Dataset content START

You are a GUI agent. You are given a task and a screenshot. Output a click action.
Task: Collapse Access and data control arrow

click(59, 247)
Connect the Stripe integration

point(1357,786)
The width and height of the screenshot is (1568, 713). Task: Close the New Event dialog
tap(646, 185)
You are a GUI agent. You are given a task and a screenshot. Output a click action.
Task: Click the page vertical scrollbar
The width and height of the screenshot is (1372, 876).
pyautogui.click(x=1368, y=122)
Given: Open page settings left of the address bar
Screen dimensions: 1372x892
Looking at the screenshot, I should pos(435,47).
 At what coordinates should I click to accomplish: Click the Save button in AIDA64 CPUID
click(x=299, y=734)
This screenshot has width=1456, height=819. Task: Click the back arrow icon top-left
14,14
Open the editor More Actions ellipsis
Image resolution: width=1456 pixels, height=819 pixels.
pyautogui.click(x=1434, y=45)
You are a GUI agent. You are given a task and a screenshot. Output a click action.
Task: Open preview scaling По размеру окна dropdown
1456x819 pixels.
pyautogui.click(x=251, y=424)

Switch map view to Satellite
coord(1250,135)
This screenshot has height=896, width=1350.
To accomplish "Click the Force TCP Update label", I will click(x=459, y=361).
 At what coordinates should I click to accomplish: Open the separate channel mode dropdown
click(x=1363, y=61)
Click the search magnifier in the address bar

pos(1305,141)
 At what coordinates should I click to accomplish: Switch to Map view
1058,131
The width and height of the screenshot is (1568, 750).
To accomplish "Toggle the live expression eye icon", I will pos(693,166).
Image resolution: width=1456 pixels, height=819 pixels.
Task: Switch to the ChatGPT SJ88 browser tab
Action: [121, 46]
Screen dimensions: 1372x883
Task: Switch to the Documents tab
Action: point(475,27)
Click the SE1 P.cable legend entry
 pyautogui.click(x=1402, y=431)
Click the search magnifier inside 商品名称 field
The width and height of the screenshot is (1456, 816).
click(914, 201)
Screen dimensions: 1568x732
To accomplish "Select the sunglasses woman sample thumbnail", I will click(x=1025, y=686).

Dataset content END

▶ [What to work on]: Among the entries above, how many lines hold the word "page"? Reply with only that number.

▶ [Output for this exercise]: 2